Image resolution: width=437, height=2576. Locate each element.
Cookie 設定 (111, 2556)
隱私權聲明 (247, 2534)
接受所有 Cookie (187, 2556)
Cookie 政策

→ EXERCISE AIM:
All entries must be printed exactly, with nothing omitted.

→ PROBLEM SOLUTION:
Image resolution: width=437, height=2576. Locate each element.
Cookie 設定 (111, 2556)
隱私權聲明 (247, 2534)
接受所有 Cookie (187, 2556)
Cookie 政策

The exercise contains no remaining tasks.